Cloudflare recently disclosed that a bug in their reverse proxies inadvertently dumped uninitialized memory from proxy hosts, including the plaintext of private requests and responses, into public responses.
See some details and discussion on Hacker News: https://news.ycombinator.com/item?id=13718752
Phacility SAAS does not use Cloudflare, so hosted Phacility instances are unaffected.
This host (secure.pharicator.com) uses Cloudflare as a CDN, and third-party self-hosted installs may be configured with Cloudflare. However, if you have configured Cloudflare according to the documentation (i.e., using it as a CDN frontend for the security.alternate-file-domain, but not placing your primary servers behind it) the risk is small:
- Almost all data served via Cloudflare in this configuration is not sensitive or interesting (CSS and Javascript, all of which is open source).

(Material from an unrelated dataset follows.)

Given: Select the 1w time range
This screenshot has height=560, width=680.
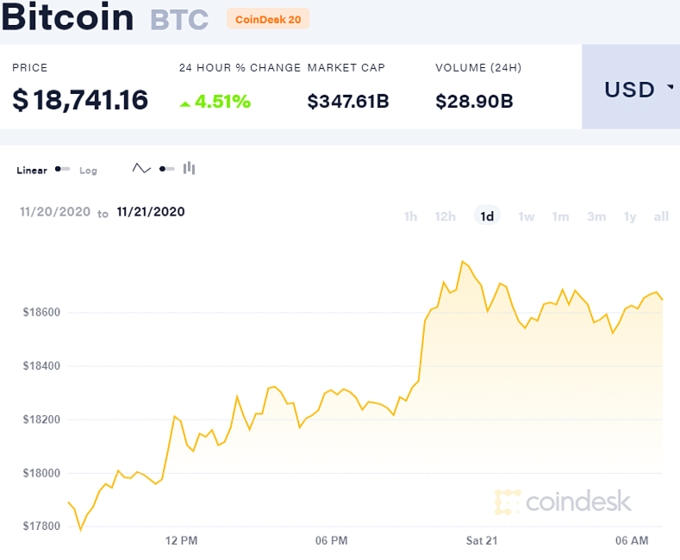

- There is a small possibility that some file content from files stored in the Files application (which is also served through the CDN) leaked. In some cases, this may include source code accessed via "View Raw File" in Diffusion (which creates a temporary file in Files).
- Cookies, sessions, revision content, credentials stored in Passphrase, main site content, repositories, API responses, etc., are never sent to or from the CDN domain and thus were not at risk.
In this case, the most reasonable response is probably to do nothing, which is what we plan to do.
If you have configured your entire install behind Cloudflare (we do not encourage this in the documentation), you are at greater risk, as anything sent to or served by Phabricator could have been leaked. If you believe you are affected and would like help rotating sessions and invalidating credentials, let us know.
Broadly, there is nothing Phabricator could have done differently to anticipate or prevent this issue.